Texto citado.
● ● ● ● ● ● ●
Fracciones importantes de la sociedad se encuentran por ello expulsadas de las formas dominantes de conducta y las formas de vida legítimas (someterse al mundo maravilloso de la mercancía). Puede por lo tanto haber fisuras en el "cierre" ideológico-cultural del mundo del trabajo abstracto. La sociedad capitalista no es más ese mundo bien aceitado que parecía capaz de integrar todo y de absorberlo al punto de transformar a los hombres en puros soportes del trabajo y la mercancía. Rechaza, expulsa más que nunca. En este sentido, no es impensable que capas nada despreciables pudieran ser empujadas a cuestionar las abstracciones reales que dominan la sociedad tratando de explorar y experimentar en forma diferente a la sociedad. Sin embargo, no se puede ignorar que una esfera auténtica de experiencias y experimentaciones sociales no puede construirse sólo con lo negativo. Es necesario que lo negativo pueda articularse con lo positivo, con prácticas de autonomía en el trabajo, con relaciones solidarias en las relaciones interindividuales y de grupos, lo cual no está dado de antemano.
Es necesario, más precisamente, que momentos de la actividad y secuencias de la acción escapen al menos parcialmente de los dispositivos de la abstracción y permitan oponer a la actividad captada otras actividades, situadas en temporalidades diferentes. En el trabajo es necesario recuperar todo lo que puede haber de actividades contrastantes, de multidimensionalidad actuando detrás de la actividad aparentemente plena y firme que se transforme en trabajo abstracto. En síntesis, es necesario actuar sobre las discontinuidades de la actividad, sobre todo lo que no se deja atrapar en los límites de la relación de trabajo y su dinámica monológica. Esto implica que la esfera del trabajo se relacione con la esfera del no-trabajo en una perspectiva de reapropiación de la acción y de construcción de lazos sociales nuevos. La jerarquización rígida de las actividades a partir del trabajo hecho abstracto debe revertirse para dejar lugar a prioridades abiertas a nuevas ponderaciones. Sobre todo es preciso que el no-trabajo en su diversidad deje de estar subordinado al trabajo. Es necesario ir hacia un horizonte en el que el trabajo y el no-trabajo se fecundarán recíprocamente y producirán una nueva noción de riqueza social (riqueza y complejidad de los intercambios humanos) en lugar de la acumulación de valores.
● ● ● ● ● ● ●
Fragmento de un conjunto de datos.
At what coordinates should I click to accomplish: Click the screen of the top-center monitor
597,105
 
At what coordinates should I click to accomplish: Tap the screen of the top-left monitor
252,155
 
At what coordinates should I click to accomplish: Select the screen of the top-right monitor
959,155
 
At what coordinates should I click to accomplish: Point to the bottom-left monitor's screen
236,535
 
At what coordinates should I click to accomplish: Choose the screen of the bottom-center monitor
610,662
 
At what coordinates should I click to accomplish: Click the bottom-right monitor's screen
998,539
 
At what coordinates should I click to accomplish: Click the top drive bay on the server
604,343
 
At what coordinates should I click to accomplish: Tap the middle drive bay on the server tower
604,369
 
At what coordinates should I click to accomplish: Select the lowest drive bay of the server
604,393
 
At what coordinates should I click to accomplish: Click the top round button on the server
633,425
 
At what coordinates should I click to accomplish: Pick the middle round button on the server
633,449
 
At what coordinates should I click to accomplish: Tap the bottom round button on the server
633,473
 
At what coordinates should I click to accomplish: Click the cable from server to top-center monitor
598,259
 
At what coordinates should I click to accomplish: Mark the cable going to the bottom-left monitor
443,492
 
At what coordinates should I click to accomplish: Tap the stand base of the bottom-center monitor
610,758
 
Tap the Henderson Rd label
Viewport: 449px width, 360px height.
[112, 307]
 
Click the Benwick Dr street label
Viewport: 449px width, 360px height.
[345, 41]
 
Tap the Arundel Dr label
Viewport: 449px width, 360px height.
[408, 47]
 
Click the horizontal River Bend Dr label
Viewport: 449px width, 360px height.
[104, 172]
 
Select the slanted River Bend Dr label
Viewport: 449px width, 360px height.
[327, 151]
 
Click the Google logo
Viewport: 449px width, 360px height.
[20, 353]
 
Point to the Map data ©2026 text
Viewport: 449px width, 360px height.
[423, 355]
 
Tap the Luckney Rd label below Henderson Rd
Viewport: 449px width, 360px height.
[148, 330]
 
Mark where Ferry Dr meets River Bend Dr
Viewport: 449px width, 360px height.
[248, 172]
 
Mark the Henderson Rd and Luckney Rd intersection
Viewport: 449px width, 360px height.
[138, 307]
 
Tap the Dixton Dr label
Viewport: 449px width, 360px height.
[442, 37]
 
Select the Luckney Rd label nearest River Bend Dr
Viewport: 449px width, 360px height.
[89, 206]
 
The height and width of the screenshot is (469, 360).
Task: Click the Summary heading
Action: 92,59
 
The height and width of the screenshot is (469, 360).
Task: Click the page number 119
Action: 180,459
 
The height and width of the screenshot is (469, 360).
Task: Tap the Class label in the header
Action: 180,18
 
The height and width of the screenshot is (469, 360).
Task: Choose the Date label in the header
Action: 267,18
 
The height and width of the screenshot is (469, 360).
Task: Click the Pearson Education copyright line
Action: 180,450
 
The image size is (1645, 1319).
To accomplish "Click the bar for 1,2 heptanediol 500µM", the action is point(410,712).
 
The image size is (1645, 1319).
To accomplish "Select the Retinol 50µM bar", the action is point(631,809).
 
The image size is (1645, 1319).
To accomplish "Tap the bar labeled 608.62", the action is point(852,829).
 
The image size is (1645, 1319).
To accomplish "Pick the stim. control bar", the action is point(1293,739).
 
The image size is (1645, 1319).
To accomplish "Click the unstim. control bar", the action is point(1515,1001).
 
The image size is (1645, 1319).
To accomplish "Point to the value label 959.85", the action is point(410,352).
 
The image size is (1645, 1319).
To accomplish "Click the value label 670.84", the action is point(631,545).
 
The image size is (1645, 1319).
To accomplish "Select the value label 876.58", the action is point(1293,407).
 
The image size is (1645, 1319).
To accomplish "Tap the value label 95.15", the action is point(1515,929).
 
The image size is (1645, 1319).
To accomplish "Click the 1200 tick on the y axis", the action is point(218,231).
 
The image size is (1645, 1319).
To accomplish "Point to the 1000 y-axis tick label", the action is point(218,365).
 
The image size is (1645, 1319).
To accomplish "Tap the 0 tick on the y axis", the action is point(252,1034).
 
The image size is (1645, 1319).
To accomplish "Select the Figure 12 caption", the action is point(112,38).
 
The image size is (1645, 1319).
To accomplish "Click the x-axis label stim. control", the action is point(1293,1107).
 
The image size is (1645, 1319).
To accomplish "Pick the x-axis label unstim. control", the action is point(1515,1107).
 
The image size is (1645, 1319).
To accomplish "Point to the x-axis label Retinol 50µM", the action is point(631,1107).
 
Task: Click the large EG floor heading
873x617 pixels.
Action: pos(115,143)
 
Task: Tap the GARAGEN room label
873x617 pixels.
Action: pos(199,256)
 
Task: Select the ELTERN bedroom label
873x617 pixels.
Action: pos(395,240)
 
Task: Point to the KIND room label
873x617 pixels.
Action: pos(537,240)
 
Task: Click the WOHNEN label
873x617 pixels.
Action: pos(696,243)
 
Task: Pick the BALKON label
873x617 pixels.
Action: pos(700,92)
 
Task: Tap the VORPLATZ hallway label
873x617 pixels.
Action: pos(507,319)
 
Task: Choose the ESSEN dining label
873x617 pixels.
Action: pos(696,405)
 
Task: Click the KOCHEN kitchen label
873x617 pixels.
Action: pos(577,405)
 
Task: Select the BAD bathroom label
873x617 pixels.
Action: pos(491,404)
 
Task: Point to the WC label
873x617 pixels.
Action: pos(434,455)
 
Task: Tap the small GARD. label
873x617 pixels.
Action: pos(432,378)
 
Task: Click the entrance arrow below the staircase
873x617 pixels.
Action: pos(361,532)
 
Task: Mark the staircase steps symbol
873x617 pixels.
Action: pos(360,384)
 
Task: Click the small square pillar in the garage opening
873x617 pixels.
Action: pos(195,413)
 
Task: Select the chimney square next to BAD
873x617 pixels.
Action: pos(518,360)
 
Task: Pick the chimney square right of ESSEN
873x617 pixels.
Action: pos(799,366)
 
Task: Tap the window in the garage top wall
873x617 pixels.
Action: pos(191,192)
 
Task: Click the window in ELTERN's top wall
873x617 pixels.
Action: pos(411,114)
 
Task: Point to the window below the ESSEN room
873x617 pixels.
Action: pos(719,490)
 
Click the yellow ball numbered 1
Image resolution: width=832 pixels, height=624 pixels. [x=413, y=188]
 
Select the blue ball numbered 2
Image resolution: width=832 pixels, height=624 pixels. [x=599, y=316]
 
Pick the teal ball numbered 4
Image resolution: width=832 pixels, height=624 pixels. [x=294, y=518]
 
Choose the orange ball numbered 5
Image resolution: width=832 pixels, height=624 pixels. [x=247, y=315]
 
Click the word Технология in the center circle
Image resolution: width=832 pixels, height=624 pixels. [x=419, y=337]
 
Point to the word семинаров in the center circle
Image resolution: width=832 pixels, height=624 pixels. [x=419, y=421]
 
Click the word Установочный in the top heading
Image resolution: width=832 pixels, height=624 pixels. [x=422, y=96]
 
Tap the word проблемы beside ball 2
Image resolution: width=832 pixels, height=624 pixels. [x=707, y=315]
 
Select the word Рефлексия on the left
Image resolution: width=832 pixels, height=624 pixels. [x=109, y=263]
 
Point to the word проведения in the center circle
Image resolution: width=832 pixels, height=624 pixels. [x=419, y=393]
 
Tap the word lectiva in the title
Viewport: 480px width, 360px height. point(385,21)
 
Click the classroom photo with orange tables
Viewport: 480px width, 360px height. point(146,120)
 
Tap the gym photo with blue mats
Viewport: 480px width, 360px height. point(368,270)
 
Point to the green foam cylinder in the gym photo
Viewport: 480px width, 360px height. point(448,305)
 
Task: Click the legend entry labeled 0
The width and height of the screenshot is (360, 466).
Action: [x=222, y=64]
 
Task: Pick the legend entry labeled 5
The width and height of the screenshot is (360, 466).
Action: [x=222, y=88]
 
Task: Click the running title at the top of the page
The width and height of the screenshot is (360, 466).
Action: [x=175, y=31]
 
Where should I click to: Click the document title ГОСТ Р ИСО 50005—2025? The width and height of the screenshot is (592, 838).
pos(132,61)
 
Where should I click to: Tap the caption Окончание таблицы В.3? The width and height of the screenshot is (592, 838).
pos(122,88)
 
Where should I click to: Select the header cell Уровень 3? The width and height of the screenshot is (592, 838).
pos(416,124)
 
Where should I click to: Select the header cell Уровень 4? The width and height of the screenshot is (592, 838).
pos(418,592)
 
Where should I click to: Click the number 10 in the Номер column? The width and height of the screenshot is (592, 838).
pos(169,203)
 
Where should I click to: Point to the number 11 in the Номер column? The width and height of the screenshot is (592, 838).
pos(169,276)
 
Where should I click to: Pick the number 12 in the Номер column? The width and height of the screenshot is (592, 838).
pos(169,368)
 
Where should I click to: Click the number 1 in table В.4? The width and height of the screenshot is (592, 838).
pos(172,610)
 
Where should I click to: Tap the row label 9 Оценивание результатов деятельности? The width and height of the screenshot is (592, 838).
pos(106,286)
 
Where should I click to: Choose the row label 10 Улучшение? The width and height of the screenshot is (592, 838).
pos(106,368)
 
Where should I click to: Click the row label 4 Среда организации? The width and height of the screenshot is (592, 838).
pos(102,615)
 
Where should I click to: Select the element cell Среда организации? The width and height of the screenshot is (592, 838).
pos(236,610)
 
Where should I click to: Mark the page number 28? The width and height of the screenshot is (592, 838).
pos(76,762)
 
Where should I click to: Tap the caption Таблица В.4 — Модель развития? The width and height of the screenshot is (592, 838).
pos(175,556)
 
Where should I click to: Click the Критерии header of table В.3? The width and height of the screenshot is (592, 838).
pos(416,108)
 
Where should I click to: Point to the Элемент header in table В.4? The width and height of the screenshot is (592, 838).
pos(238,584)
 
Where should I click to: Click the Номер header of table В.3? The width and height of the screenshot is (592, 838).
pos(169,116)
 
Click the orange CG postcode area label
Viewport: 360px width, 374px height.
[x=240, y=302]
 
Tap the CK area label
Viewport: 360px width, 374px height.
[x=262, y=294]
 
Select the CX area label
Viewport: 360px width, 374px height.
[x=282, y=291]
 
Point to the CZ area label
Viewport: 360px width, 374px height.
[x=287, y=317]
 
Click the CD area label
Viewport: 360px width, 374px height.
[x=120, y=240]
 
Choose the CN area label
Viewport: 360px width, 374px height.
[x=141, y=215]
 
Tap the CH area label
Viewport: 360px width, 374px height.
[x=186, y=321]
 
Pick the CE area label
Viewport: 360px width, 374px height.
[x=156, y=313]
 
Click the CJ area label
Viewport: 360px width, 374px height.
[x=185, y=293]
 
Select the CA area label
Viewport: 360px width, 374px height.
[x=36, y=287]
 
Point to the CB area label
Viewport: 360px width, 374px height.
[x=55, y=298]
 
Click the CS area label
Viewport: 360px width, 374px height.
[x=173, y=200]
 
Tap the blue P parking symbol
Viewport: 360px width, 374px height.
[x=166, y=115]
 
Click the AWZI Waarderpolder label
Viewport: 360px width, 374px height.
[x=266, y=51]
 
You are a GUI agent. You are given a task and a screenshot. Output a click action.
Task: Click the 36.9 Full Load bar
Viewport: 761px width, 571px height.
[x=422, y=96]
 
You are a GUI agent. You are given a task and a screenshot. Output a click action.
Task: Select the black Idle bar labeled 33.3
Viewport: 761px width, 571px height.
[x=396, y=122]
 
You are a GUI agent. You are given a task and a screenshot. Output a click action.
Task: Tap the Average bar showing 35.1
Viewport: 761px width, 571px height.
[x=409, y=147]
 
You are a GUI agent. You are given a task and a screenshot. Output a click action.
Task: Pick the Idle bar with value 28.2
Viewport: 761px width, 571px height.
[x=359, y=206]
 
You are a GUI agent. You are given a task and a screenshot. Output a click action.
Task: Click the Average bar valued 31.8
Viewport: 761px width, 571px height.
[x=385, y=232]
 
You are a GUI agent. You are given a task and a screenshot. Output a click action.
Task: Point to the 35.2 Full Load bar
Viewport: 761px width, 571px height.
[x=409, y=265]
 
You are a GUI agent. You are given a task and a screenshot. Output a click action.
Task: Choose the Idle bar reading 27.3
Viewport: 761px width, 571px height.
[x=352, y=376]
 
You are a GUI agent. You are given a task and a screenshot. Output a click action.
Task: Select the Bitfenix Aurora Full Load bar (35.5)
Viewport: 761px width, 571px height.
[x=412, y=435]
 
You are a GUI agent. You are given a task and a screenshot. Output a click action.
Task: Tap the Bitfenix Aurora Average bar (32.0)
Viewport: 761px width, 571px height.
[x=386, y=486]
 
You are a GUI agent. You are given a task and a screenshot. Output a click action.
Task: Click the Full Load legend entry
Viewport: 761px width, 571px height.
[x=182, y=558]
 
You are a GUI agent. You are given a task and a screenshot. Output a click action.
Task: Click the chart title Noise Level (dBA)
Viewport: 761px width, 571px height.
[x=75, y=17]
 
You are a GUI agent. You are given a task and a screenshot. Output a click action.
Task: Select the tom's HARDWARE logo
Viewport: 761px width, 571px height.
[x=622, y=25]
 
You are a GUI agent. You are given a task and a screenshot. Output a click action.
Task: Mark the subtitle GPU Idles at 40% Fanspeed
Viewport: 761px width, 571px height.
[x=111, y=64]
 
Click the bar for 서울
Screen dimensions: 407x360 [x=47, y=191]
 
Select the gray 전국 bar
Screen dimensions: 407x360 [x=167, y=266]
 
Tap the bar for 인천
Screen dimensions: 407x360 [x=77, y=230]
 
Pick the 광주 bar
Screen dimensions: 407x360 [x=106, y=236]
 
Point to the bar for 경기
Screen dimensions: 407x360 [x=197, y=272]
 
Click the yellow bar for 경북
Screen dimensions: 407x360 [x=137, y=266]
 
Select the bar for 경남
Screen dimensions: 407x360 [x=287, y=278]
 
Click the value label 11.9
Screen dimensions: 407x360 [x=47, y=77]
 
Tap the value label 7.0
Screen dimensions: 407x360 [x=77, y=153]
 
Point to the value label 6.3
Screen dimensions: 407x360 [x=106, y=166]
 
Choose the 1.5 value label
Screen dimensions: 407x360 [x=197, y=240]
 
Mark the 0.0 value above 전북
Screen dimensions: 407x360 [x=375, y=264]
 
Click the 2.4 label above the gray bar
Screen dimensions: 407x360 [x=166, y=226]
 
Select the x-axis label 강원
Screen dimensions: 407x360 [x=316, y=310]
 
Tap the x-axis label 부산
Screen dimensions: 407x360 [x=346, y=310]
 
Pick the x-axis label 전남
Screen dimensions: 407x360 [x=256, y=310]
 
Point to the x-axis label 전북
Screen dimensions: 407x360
● ● ● ● ● ● ●
Objetivo del ejercicio. Prolonga el texto sobre el trabajo abstracto a partir del punto en que se detiene. El listado es un material independiente y aparte.

Respuesta.
Si se quiere avanzar en ese sentido, habrá que producir una inversión copernicana en el terreno de la acción colectiva. Esta ya no puede estar dirigida por grandes maquinarias burocráticas que impongan consignas desde arriba que unifican nivelando la diversidad y alineando las acciones comunes casi exclusivamente sobre la defensa de la mercancía fuerza de trabajo (su valorización contra la valorización del Capital). La acción colectiva debe ser síntesis de lo múltiple, integrar las numerosas determinaciones de la acción que no están contenidas en las reivindicaciones puramente materiales. La acción colectiva no puede ignorar, en efecto, las relaciones que los individuos mantienen con su entorno, las redes de interacción en las que están insertados, los medios y las formas de vida en las que desarrollan sus actividades. La misma formulación de los objetivos colectivos debe ser motivo de elaboraciones complejas, de intercambios interindividuales y de intercambios entre grupos, para permitir que la mayor cantidad se reconozca en las movilizaciones. Sin perder el sentido de la proporción es necesario que las inquietudes, los bloqueos, así como también los impulsos de la acción de unos y de otros puedan expresarse y traducirse en términos de transformación de la actividad y de desprenderse de la valorización y sus fetiches.
Muchas cosas dependerán, por supuesto, de los efectos de las acciones colectivas sobre los operadores de dominación, de la capacidad para crear espacios en los que se establezcan nuevas conexiones con el mundo y la sociedad, en los que se construyan nuevos mundos vividos. La reflexión del último Foucault va en este sentido: postula que los procedimientos y dispositivos disciplinarios de sujeción podrían perder su eficacia, dejando así la puerta abierta a procesos de subjetivación y formación de individuos menos dominados. Es necesario, sin embargo, advertir que los procesos actuales de individuación son profundamente ambivalentes y están marcados particularmente por lo que podríamos llamar operadores de aislamiento, el principal de los cuales, el de la valorización individual, empuja a formas monádicas y paranoicas de autorrealización. En su búsqueda de sentido y de identidad el individuo fascinado por los fetiches del valor, rechaza reconocer que el sentido y la identidad no son puros productos subjetivos, sino que son relaciones y resultados de intercambios complejos (intersubjetivos y sociales). Por esto, es imposible acordar con Alain Touraine cuando señala en los actuales procesos de subjetivación un verdadero movimiento social. Por el contrario, diríamos que las ambigüedades de la subjetivación pueden ser superadas sólo por movimientos sociales eficaces contra los operadores de aislamiento y contra las “abstracciones reales”.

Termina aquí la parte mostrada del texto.